Right now Java has the following features that are absent in C#:
1) High performance VM
2) Code that does what it says without hidden conversions, text substitutions, and macros.
3) Other languages that are actually useful like Scala and Clojure.
You are obviously talking a lot of shit there. I can't give numbers about issue #1, but from experience they are at least equivalent for general use. And its not like if anyone couldn't just open 2 apps in their desktop and compare. Java may be faster here, slower there and vice versa. But you certainly won't find any huge differences in the runtime that makes one seem useless next to the other.
Now, about issues #2 and #3, you are probably smoking something.
What kind of hidden conversions or text substitutions you are talking about? As any language, there are *features* that change the behavior in some way. There are no hidden conversions, there are documented implicit and explicit casts, there is marshalling for interoperability with other platforms that are completely configurable. Any language has this kind of thing to some degree, even java. Also, NET itself have no notion of macros, because macros are a compiler feature, not a runtime one. C# for instance doesn't know what is a macro, it simply has some basic pre-compiler, but nothing like C. It seems you don't understand or don't care about learning how the language works, even though all the reference, compilers and SDK is freely available online. The fact that you can't understand a feature that any VB programmer understands really tells me you shouldn't be spreading shit about it.
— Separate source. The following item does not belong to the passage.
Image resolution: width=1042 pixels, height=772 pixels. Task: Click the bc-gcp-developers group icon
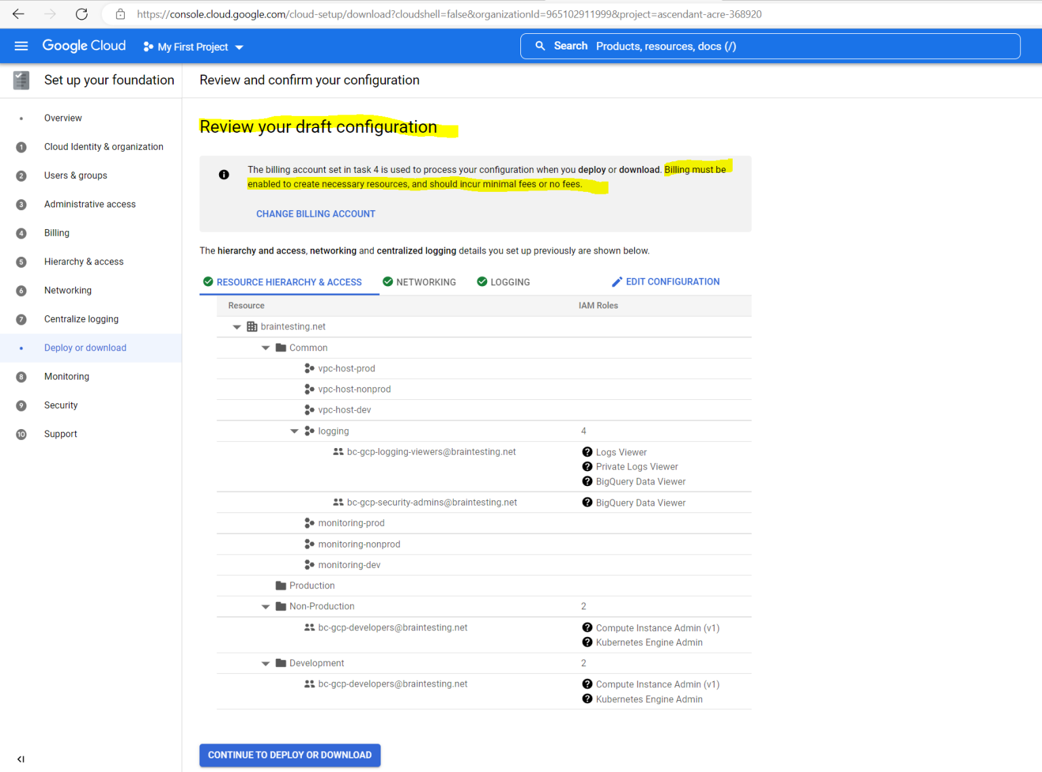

As for saying that java has the advantage of having more useful languages than .NET, you must be out of your mind. Simply going from the standard languages that .NET supports out of the box (C#, VB.NET, C++, F#) you have 4x more languages than Java, and they are certainly useful. If you count the other languages that people have created or ported to the CLI, you can even count Java.
You are just a java fanboy that will defend any feature that java implements, and bash any other that java doesn't have, until the day it is implemented. You are no different from the fanboys that love LINQ or extension methods.
The fact is, Java has a lot of benefits over .NET, like *supported* multi-platform runtime from the official vendor, more libraries due to more time in the market, a more open community, etc. You could simply have used them in your argument instead of saying a lot of nonsense shit about stuff you don't want to understand.